** Exercice écrit **
Réécrivez tous les enregistrements ci-dessous en remplaçant « screenshot » par « image », sans rien modifier d'autre. Omettez les images dans votre réponse, s'il vous plaît.

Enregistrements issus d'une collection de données
☆ ☆ ☆ ☆

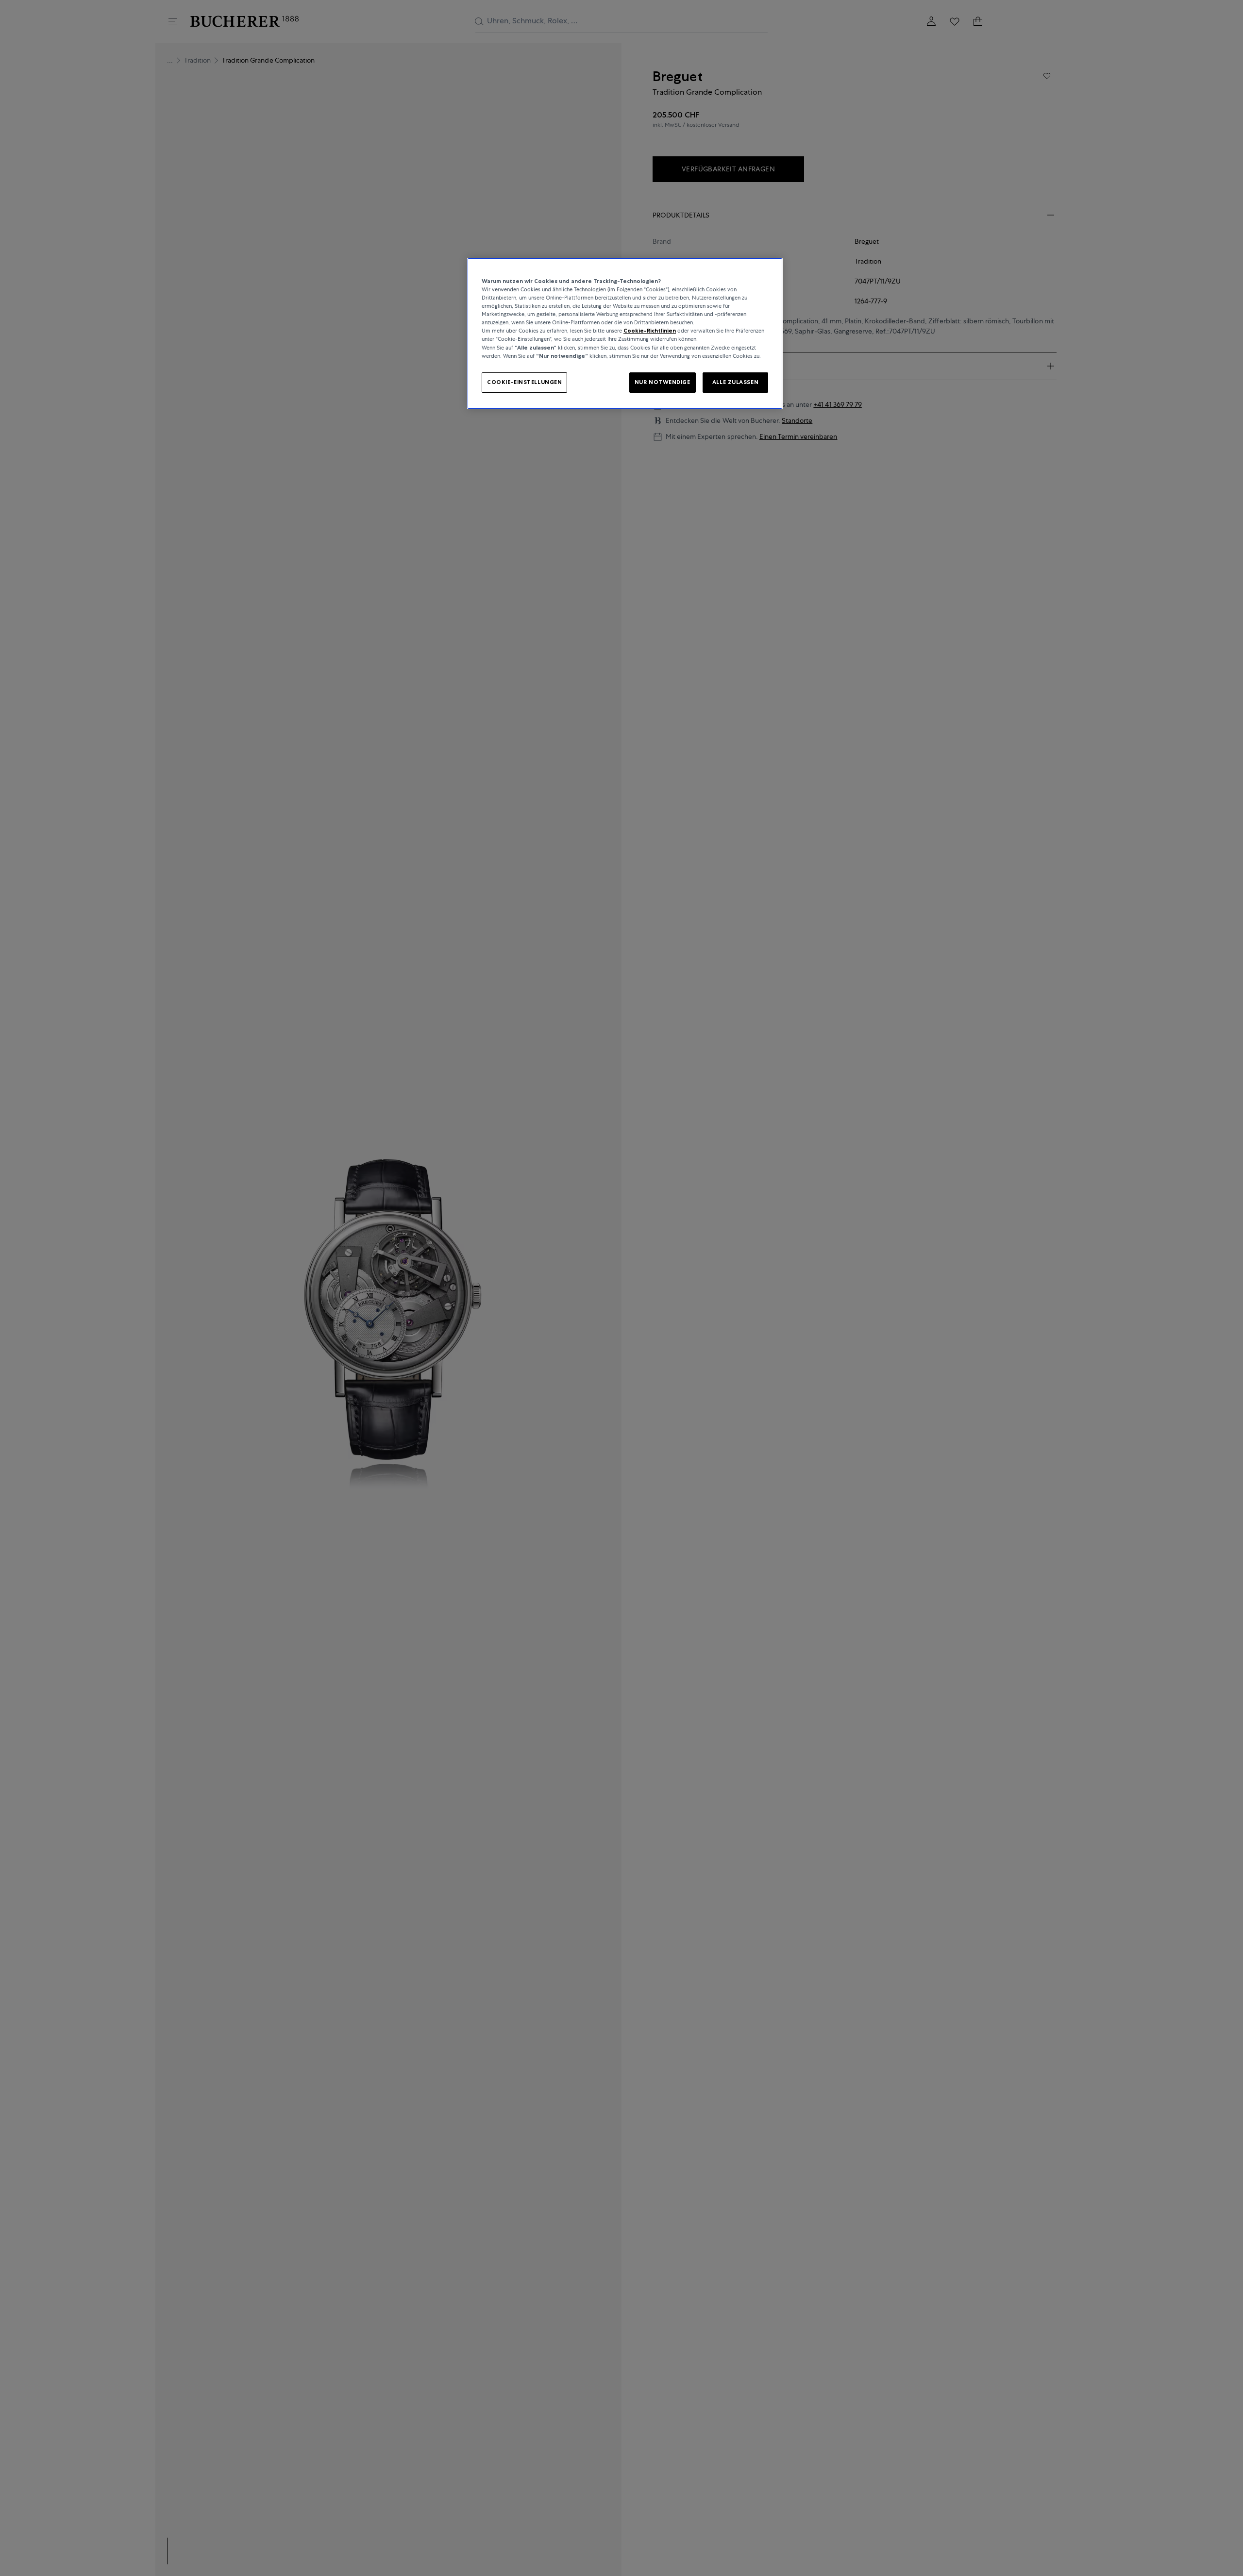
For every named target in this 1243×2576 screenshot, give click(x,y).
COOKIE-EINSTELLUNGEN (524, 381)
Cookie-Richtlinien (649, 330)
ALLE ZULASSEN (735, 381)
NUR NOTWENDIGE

☆ ☆ ☆ ☆

** Résultat de l'exercice **
For every named target in this 1243×2576 image, give click(x,y).
COOKIE-EINSTELLUNGEN (524, 381)
Cookie-Richtlinien (649, 330)
ALLE ZULASSEN (735, 381)
NUR NOTWENDIGE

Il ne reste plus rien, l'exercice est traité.